As equipes de segurança também apreenderam 28 armas de fogo e aproximadamente 500 munições durante as ações. Segundo a Sesp-MT, a operação busca enfraquecer a logística e a estrutura financeira dos grupos criminosos monitorados.
Cinco cidades receberam reforço policial
A Sesp-MT concentrou o reforço operacional em Cáceres, Juína, Pontes e Lacerda, Sinop e Tangará da Serra, municípios considerados estratégicos para a segurança regional.
O planejamento mobilizou equipes do Batalhão Rotam em apoio às Forças Táticas locais, além de grupos de motopatrulhamento e equipes do Grupo de Apoio (GAP).
A secretaria definiu o direcionamento das equipes com base em relatórios de inteligência, análise de índices criminais e levantamentos de campo.
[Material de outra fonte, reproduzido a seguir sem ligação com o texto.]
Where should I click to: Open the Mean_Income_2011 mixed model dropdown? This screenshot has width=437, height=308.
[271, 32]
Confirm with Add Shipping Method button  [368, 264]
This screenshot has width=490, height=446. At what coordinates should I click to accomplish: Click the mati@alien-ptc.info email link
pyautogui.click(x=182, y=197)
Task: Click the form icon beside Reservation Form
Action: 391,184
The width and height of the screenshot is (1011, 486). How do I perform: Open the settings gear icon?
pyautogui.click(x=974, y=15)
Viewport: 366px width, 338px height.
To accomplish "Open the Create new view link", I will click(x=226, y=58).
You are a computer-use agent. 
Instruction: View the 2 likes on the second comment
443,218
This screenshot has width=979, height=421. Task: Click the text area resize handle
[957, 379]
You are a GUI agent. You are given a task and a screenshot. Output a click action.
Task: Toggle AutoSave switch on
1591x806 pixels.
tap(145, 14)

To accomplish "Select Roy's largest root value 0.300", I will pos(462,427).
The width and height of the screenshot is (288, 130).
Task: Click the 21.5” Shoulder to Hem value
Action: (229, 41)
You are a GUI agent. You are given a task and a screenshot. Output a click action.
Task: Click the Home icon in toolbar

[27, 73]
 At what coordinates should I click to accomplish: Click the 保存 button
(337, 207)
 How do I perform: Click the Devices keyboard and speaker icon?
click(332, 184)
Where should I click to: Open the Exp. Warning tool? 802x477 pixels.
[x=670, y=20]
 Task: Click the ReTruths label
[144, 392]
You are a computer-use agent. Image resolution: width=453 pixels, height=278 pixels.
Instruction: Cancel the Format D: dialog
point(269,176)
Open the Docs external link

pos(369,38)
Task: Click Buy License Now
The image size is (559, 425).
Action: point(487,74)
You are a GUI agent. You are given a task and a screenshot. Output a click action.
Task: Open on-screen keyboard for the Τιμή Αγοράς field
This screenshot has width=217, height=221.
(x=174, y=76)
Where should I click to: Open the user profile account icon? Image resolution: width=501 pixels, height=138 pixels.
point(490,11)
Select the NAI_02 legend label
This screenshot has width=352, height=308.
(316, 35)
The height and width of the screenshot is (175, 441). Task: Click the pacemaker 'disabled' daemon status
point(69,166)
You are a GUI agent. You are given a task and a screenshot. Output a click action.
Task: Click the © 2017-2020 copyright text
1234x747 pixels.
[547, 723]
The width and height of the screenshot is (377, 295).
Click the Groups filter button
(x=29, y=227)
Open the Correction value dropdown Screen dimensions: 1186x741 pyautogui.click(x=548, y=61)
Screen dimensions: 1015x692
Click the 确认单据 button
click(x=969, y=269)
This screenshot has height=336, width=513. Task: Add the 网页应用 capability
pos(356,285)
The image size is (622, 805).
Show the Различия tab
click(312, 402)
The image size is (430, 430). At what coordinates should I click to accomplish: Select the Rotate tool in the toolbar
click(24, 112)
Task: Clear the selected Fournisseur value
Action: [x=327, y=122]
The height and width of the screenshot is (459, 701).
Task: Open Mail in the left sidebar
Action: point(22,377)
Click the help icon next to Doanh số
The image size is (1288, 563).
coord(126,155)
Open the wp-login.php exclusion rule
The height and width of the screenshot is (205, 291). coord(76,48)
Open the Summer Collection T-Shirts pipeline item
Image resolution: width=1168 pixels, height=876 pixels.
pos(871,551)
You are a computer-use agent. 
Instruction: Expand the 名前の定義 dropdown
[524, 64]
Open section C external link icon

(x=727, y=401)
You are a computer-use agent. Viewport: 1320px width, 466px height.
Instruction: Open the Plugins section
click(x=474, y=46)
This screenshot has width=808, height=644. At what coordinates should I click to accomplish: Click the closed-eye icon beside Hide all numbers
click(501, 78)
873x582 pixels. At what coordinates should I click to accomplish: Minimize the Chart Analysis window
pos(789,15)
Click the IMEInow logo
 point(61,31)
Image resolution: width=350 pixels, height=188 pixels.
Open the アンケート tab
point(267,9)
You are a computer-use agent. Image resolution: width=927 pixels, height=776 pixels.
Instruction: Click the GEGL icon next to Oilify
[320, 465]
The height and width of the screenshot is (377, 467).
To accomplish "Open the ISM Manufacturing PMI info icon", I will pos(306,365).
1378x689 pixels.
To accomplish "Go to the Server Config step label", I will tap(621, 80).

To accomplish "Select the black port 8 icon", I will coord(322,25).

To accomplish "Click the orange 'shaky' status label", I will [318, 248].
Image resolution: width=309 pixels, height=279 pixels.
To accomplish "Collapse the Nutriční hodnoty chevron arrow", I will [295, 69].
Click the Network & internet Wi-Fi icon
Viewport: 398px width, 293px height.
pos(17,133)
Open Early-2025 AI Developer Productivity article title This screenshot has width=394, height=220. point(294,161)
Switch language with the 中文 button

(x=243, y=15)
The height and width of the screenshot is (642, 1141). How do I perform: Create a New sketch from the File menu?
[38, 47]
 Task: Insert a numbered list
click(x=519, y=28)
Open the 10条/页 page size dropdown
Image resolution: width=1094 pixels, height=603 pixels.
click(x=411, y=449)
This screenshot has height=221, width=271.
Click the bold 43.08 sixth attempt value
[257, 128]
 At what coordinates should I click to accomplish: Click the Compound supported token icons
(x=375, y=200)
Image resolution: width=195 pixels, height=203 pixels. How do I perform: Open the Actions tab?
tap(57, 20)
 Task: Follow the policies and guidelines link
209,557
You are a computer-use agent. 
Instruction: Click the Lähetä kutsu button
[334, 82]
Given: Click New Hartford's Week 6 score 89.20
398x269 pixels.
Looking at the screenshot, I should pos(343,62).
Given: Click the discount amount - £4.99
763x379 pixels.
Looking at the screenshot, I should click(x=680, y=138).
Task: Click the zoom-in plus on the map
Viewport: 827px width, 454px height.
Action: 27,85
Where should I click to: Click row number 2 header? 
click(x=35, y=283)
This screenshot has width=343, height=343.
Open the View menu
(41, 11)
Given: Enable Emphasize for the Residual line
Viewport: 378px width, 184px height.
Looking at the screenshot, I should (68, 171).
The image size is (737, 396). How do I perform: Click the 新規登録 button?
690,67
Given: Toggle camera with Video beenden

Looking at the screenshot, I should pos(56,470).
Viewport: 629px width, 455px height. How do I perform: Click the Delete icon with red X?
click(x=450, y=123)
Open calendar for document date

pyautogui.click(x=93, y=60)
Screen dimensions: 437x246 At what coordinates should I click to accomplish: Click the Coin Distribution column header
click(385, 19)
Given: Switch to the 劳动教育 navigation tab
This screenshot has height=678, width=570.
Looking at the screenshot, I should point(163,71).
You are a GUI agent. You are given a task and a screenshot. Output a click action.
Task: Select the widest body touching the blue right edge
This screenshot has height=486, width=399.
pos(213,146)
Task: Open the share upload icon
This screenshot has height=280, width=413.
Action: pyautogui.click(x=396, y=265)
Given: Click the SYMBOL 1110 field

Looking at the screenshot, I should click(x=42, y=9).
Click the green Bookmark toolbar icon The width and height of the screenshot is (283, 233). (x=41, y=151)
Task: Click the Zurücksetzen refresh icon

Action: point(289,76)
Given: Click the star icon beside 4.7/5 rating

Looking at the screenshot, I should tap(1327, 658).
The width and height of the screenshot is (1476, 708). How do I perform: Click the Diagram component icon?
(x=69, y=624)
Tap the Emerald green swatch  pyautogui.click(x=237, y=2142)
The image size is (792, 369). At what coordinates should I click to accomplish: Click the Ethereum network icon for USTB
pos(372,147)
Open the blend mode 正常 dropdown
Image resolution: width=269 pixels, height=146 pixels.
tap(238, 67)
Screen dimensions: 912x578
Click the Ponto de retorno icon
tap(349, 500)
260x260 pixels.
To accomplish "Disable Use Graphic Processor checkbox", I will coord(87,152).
Operação apreendeu rifles e espingardas
Entre os presos, as forças de segurança autuaram 12 pessoas em flagrante por crimes como tráfico de drogas e furto. As equipes também capturaram 12 suspeitos que tinham mandados judiciais em aberto.
Durante a operação, os policiais apreenderam 12 armas de grosso calibre, incluindo rifles e espingardas.
A Sesp-MT informou que o uso de dados estatísticos e informações de inteligência permite ações mais direcionadas e fortalece investigações policiais em andamento.
Fiscalização monitorou medidas protetivas
A operação também ampliou o foco para casos de violência doméstica. As equipes realizaram 75 vistorias para fiscalizar o cumprimento de medidas protetivas de urgência aplicadas a investigados que respondem aos processos em liberdade.
Os agentes produziram relatórios técnicos e encaminharam os documentos ao Poder Judiciário. Os magistrados utilizam os dados para avaliar a manutenção das medidas restritivas ou a necessidade de decretar prisão preventiva em casos de descumprimento.
Perguntas frequentes
A lei considera organização criminosa o grupo estruturado para cometer crimes de forma planejada e contínua.
A Rotam atua em operações de combate ao crime organizado, patrulhamento tático e apoio a ações policiais especiais.
A medida protetiva busca proteger vítimas de violência doméstica e impedir a aproximação do investigado.